The light-induced V_O can be implemented under mild reaction conditions with low cost energy source (sunlight). Since the reaction conditions of photochemical conversion are very similar to that for light-induced V_O formation, it is convenient to combine materials fabrication (via in situ light-induced V_O formation) with the subsequent reactions of photochemical conversion. Thus, this method demonstrates a great potential of its much broader applications for the photochemical conversion. However, achieving an effective light-induced V_O formation could face three challenges, i.e. suitable semiconductor support, measurement of V_O, mechanism of the effect of light-induced V_O on the photochemical conversion.
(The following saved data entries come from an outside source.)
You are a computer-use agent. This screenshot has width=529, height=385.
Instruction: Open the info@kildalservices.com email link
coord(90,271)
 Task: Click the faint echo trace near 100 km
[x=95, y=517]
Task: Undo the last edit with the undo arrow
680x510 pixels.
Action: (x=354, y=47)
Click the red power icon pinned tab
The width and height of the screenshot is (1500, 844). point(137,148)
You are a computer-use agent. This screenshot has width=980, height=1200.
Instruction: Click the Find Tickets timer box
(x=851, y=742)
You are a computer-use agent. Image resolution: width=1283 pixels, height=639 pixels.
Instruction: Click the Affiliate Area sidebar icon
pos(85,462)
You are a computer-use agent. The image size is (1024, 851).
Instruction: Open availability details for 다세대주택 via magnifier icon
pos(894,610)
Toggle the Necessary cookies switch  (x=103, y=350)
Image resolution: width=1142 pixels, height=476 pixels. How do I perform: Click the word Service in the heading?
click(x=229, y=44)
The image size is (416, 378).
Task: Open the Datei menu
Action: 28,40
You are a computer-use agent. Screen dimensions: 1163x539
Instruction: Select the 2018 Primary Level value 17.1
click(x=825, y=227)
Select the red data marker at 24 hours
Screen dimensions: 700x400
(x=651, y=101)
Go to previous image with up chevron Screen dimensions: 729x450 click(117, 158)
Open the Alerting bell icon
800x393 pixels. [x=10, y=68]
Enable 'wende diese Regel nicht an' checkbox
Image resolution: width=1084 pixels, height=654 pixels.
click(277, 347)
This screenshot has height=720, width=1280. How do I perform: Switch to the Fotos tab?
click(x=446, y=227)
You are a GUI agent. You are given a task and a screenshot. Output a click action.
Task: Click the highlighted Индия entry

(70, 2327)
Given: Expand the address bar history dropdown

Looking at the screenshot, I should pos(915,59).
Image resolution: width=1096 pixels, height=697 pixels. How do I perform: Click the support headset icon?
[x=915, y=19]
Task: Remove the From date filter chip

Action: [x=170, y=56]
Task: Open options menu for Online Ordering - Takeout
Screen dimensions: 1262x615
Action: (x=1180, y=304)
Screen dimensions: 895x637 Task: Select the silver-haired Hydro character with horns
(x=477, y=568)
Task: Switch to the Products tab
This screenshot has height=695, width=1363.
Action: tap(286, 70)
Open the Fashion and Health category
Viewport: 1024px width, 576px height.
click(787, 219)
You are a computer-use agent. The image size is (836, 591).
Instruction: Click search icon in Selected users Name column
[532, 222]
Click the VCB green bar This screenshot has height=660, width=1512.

Firstly, in order to enable light-induced V_O formation, the semiconductor support should meet two conditions: (a) the bandgap of semiconductor should be suitable to generate enough EHPs, (b) the formation energy of V_O should be low enough to be driven by EHPs. In the previous studies, many approaches have been taken to adjusting the bandgap and V_O formation energy with some promising results, including doping with transition metal ions and loading noble metals [13, 18, 22–24, 51, 56, 76, 77]. However, more efficient semiconductor supports should be developed and fabricated to produce more light-induced V_O. Besides, many studies have shown that the formation of V_O could also be the recombination of EHPs [9, 21, 30, 39, 56]. Although it is important and should be well adjusted in the fabrication, no detailed information is available and no discussion and research have been conducted yet.

Secondly, it is difficult to evaluate the performance of light-induced V_O without the accurate information of the numbers of V_O. However, on the one hand, due to the formation of light-induced V_O occurs on the surface of metal oxide and its concentration is quite low in terms of the whole material, making it difficult to detect and measure it accurately. On the other hand, since the light-induced V_O is usually not stable in the atmosphere and tends to be transient during the photochemical conversion, critical conditions should be applied to be able to detect and evaluate it [39, 54, 56]. Therefore, in-situ techniques may need to be combined with above measuring techniques to make a detailed and real-time evaluation of light-induced V_O during photochemical conversion. In-situ tests combined with STM, STEM, EPR and XPS could be employed to observe the light-induced V_O formation directly. However, the very strict requirements of these tests are hardly to be practical, and the complete quantitative V_O measurements also remain challenging.

Thirdly, although the mechanism of the effects of light-induced V_O has been extensively investigated and many possible reasons have been proposed, there is lack of a clear picture in regards to the contributions of each effect, e.g. the synergetic effect and the effect of interaction between V_O and reduced metal ions in the process of photochemical conversion. Additionally, in addition to the number of exsolved sites, the qualities of V_O and metal ions are also important since some low-quality V_O may not be the activated sites and would not participate in the reaction. It is worth noting that some recent calculation work has noticed this point. The DFT calculations of Li et al indicate that the balance between the formation and reactivity of light-induced V_O is the key factor for the pathway preference for water splitting, which should be taken into consideration for catalyst design and screening [77, 78]. Currently, there is still no reported experimental work focusing on this. The three issues mentioned above could greatly affect the final efficiency of reactions which would dictate the future development and potential applications of the light-induced V_O for the photochemical conversion.